Because business-to-business (b-to-b) catalogers often deal with multiple contacts at a customer’s company, traditional recency, frequency and monetary (RFM) segmentation can present a challenge. How do you segment your housefile when some contacts regularly request catalogs, but never purchase, while other contacts make purchases without a catalog request? Alternative segmentation strategies outside RFM are possible solutions.
Gina Valentino, catalog consultant and owner of Hemisphere Marketing, a Kansas City, Mo.-based catalog consultancy, offers the following tips to jump-start your segmentation strategy if RFM hasn’t proven reliable.
¥ Analyze your inquiry pool and first-time buyers. First discern where most of your inquiries and catalog requests originate, Valentino says. These are people who’ve raised their hands because they’re interested in what you have to offer.
Do these inquiries come from trade shows, cold calls or space ads? Rank which sources are converting inquiries to first-time buyers, how long each conversion took, and which sources yield the most valuable first-time buyers, Valentino recommends.
These “gold” customers are determined by what your company values most, says Valentino. Do you value customers who order more frequently, have higher average order values, or make more big-ticket purchases or some combination thereof? Armed with this knowledge, you can prospect more efficiently, knowing which inquiries are likely to respond to future mailings and how quickly, she notes.
¥ Examine your multibuyers. While knowing where to generate more customers is valuable, sustaining your business also means understanding how first-time buyers convert to multibuyers, states Valentino. Customers who buy expendable items such as office supplies might make additional purchases quickly to replace depleted inventory, whereas buyers who make large capital purchases or durable goods purchases, such as network servers, may not convert as easily.
Look at customers on your housefile who’ve made capital purchases and have converted to multibuyers in a few months. What was their second purchase? Was it a service agreement, upgrade or accessories? Try marketing these items to other first-time buyers who’ve made similar capital purchases. The end result might be the conversion to multibuyer sooner than you think, says Valentino.
¥ Talk to your sales staff. Anecdotal information from your sales and customer service staff about your customers can be invaluable, since they can offer insight on customer behavior you may have overlooked, says Valentino. These insights can provide the basis for alternative segmentation strategies. Do certain types of customers place more orders at a particular time of year? Has your sales staff noticed that customers who buy a certain product follow up with a related purchase in subsequent months?
If you want to know the role each customer contact at a company plays in making purchases, your staff may even be able to point to the decision makers and end-users within those customer organizations. “You need to use these insights to pull apart your database to see what segmentation is best for you,” she states.

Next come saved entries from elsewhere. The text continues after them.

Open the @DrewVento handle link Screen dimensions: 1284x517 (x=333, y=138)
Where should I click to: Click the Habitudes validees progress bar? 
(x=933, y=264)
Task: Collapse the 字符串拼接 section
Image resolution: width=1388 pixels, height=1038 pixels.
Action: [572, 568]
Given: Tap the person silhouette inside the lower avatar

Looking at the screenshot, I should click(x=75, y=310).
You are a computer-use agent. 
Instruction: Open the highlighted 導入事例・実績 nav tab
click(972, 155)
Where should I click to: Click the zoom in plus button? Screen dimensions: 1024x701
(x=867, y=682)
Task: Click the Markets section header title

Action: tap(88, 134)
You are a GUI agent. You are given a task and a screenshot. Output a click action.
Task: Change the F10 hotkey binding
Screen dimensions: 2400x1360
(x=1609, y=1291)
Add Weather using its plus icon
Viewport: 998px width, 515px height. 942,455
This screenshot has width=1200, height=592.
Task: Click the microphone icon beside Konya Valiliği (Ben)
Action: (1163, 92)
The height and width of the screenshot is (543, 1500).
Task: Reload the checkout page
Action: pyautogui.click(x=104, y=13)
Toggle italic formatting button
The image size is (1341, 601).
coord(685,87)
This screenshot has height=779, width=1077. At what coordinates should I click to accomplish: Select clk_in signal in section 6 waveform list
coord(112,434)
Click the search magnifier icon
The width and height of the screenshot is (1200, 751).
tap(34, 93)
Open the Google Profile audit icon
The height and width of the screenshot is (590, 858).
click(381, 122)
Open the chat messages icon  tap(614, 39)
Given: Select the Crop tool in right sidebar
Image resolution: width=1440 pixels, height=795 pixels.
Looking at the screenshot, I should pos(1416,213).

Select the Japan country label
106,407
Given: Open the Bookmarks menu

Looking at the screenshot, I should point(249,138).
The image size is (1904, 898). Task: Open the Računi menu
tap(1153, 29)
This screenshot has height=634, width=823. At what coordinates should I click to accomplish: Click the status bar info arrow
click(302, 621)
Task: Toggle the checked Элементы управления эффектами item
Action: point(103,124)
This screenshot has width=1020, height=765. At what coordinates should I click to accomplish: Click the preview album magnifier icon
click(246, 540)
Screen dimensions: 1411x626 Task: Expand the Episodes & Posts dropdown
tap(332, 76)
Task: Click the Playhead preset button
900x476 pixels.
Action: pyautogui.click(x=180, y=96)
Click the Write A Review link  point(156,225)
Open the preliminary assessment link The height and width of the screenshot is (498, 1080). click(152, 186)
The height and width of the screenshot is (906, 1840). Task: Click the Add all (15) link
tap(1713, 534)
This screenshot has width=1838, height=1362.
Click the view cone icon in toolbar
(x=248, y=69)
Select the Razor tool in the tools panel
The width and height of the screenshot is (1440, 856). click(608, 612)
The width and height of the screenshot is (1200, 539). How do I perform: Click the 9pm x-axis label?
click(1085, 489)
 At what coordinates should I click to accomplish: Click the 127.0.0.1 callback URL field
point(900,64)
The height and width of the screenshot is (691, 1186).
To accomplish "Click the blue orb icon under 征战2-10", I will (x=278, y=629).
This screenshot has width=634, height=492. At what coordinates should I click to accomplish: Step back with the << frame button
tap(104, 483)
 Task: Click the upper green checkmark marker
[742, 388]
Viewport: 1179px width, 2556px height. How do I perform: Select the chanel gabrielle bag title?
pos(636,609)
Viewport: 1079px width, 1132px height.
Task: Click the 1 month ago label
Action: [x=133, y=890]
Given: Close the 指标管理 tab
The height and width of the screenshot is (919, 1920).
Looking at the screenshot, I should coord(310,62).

¥ Use your database to its fullest potential. “As databases become more agile, more nimble, a cataloger can increase the number of fields in his database,” Valentino says. Use your database as a decision-making tool that allows you to see not only how often and how much companies buy from you, but what products they buy and where within their organizations these products are sent.”Each cataloger should have different fields that are relevant to their organization. And that’s the critical thing about segmentation,” she adds.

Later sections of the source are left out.